[Target pointing data]

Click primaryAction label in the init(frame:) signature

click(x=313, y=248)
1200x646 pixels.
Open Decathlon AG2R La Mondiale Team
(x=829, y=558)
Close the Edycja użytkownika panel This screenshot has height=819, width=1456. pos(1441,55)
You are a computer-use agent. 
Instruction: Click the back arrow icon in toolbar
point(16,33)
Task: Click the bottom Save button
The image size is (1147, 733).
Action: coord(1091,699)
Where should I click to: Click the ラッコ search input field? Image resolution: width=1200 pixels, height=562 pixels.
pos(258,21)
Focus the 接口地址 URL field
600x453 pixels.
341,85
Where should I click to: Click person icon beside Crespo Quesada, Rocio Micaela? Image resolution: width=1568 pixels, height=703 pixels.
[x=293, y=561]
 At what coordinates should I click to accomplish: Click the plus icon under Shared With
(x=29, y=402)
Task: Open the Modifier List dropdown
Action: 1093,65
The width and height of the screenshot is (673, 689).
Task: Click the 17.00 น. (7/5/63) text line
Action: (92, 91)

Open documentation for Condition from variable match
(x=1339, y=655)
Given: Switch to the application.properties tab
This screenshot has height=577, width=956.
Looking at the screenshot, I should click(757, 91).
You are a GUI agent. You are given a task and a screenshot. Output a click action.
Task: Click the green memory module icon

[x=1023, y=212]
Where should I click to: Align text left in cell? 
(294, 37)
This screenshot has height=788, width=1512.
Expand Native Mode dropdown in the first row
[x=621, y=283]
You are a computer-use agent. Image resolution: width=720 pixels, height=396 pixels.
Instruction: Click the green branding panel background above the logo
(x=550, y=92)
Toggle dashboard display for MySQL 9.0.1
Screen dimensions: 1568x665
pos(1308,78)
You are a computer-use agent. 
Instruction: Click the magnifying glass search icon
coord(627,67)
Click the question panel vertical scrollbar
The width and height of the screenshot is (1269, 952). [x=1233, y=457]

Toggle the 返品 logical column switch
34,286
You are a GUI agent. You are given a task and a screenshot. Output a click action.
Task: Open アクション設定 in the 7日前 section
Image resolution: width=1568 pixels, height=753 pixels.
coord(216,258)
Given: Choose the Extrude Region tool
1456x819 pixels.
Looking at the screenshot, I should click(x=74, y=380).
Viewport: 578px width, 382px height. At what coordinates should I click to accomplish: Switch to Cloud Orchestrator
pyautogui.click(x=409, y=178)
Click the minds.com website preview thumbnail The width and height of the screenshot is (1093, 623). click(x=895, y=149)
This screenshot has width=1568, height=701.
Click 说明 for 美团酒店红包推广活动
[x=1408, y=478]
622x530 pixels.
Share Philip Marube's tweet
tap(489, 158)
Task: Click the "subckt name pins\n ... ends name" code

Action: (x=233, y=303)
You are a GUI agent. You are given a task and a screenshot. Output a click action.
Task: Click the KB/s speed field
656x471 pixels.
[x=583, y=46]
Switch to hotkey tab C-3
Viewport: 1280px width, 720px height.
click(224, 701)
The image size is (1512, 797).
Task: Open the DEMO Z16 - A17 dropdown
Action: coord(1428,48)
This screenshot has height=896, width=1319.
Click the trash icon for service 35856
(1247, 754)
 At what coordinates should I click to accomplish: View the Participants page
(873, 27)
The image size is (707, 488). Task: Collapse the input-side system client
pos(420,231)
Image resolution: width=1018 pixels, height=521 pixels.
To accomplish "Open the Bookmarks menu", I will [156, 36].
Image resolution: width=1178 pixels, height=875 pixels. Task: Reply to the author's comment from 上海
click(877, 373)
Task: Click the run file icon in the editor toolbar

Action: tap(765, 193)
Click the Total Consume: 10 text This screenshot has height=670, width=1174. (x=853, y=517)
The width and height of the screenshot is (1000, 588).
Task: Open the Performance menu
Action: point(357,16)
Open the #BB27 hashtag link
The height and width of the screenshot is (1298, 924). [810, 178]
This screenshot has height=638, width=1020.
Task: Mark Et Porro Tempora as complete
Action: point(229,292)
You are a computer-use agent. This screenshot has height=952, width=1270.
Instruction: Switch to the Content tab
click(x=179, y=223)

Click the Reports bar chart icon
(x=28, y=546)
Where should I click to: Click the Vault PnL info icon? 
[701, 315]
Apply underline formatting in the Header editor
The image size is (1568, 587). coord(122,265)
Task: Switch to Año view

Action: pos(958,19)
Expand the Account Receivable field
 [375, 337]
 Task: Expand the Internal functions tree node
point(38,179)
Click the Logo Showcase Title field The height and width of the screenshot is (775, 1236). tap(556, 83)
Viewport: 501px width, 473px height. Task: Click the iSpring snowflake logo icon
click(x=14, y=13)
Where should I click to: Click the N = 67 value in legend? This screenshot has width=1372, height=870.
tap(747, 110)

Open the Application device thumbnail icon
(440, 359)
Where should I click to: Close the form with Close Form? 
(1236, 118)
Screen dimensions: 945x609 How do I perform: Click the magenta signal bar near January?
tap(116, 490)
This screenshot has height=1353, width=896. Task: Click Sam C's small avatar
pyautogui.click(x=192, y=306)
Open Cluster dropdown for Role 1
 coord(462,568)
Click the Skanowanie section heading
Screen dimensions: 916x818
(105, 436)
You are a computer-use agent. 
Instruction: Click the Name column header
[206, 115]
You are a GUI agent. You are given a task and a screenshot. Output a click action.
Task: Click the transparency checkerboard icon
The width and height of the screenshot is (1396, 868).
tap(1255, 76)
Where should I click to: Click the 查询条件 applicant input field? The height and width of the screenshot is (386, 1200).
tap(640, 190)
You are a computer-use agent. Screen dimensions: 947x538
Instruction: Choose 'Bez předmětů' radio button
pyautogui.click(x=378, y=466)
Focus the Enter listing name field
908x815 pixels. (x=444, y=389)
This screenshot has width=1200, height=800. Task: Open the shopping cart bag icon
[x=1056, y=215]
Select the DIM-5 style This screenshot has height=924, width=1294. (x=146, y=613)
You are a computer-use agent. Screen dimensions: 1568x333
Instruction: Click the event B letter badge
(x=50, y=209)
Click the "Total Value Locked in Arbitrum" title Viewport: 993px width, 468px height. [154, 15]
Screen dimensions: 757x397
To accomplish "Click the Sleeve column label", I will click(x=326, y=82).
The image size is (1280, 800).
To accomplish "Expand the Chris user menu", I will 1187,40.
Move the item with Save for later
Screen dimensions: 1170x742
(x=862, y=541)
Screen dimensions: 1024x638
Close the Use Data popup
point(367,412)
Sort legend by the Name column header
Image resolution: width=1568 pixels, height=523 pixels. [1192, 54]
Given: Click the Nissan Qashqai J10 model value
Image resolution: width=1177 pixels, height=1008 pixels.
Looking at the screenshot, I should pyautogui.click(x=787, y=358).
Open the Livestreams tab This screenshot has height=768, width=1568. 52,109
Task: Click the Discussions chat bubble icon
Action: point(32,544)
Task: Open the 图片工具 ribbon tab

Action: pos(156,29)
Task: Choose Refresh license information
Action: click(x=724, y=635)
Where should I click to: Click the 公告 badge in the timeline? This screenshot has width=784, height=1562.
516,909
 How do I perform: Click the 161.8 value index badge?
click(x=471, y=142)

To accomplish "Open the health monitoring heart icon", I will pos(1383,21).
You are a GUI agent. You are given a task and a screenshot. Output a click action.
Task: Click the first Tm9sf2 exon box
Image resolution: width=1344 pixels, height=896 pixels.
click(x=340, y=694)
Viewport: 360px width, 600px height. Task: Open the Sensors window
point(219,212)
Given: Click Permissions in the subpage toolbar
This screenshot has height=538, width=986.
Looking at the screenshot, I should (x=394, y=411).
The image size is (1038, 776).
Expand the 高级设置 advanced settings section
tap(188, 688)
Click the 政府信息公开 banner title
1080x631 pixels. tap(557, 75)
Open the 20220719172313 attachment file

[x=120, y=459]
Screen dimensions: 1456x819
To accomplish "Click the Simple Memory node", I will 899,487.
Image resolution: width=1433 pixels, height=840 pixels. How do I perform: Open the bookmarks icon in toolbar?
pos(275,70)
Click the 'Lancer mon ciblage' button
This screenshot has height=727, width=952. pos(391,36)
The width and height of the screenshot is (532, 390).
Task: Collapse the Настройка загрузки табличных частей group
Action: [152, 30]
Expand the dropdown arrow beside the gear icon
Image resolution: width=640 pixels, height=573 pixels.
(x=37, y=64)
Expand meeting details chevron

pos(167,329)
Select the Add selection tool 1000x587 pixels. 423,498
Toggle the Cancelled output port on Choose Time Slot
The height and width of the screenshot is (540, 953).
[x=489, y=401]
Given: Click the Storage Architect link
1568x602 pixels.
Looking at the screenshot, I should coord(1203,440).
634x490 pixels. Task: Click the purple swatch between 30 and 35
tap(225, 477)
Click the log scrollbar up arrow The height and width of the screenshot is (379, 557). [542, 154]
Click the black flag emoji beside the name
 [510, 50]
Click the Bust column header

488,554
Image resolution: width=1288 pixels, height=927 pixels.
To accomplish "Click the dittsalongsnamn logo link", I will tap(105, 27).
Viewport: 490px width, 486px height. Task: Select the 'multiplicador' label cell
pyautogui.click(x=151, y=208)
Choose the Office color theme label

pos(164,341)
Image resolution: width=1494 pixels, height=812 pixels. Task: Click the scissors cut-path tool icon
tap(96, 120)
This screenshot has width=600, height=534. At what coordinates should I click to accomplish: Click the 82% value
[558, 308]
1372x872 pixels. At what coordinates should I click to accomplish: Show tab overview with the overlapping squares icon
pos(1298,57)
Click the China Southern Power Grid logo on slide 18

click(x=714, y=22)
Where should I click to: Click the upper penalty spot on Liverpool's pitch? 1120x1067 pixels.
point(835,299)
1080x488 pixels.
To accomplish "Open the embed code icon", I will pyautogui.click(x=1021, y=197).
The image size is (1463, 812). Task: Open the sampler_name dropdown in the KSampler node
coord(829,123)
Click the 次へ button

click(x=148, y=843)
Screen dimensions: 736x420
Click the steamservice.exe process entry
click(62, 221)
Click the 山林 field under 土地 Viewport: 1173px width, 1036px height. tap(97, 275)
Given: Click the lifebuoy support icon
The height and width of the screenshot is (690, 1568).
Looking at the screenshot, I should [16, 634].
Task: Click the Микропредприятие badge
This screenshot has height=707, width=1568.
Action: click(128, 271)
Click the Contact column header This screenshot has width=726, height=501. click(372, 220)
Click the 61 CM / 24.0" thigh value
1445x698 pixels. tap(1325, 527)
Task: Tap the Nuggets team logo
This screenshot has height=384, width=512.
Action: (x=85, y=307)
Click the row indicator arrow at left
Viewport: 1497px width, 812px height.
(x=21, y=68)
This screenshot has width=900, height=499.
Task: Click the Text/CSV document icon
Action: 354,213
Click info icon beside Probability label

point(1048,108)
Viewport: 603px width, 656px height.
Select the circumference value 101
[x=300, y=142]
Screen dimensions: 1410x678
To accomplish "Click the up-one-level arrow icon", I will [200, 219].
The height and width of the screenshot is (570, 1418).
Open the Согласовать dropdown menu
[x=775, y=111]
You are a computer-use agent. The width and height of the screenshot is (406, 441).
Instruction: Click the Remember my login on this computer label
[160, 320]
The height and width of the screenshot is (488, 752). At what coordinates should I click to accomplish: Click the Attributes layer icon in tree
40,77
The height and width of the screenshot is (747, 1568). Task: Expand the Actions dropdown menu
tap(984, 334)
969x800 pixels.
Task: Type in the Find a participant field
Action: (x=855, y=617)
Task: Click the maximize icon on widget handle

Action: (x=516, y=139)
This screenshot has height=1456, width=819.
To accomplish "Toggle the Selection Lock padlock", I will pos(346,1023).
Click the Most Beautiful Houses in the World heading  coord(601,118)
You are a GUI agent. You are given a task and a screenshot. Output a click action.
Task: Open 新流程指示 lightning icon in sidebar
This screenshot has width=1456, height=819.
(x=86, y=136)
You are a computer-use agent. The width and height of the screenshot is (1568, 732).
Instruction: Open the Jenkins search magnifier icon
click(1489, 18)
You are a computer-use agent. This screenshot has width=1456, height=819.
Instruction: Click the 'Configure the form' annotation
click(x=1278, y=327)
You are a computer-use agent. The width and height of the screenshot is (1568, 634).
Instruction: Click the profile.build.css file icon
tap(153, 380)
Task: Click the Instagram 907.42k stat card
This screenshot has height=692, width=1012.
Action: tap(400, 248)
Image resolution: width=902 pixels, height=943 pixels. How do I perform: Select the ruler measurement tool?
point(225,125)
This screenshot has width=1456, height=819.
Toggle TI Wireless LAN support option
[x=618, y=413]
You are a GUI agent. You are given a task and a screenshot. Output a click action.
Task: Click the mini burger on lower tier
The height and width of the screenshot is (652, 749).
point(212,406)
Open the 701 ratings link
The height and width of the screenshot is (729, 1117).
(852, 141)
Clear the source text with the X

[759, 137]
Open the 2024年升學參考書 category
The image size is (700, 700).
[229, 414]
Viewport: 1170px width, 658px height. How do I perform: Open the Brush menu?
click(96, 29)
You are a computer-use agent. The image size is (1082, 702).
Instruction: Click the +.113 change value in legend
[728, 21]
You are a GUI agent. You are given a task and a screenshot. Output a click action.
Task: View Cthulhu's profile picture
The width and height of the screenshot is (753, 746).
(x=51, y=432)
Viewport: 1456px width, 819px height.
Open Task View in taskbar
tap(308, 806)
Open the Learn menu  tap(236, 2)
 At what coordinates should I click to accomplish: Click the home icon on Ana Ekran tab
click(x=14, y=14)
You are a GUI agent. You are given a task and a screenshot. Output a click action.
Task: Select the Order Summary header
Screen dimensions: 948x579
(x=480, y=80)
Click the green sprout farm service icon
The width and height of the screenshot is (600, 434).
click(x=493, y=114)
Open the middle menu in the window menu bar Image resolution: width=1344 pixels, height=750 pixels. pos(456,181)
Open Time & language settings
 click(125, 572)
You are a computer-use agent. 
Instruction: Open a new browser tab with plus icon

*What the task asks:* Copy the records from the start through the line that contains "[x=293, y=561]", changing "Where should I click to" to "Where do I click to" everywhere it occurs and leaving everything else the same.

*The reply:*
Click primaryAction label in the init(frame:) signature

click(x=313, y=248)
1200x646 pixels.
Open Decathlon AG2R La Mondiale Team
(x=829, y=558)
Close the Edycja użytkownika panel This screenshot has height=819, width=1456. pos(1441,55)
You are a computer-use agent. 
Instruction: Click the back arrow icon in toolbar
point(16,33)
Task: Click the bottom Save button
The image size is (1147, 733).
Action: coord(1091,699)
Where do I click to: Click the ラッコ search input field? Image resolution: width=1200 pixels, height=562 pixels.
pos(258,21)
Focus the 接口地址 URL field
600x453 pixels.
341,85
Where do I click to: Click person icon beside Crespo Quesada, Rocio Micaela? Image resolution: width=1568 pixels, height=703 pixels.
[x=293, y=561]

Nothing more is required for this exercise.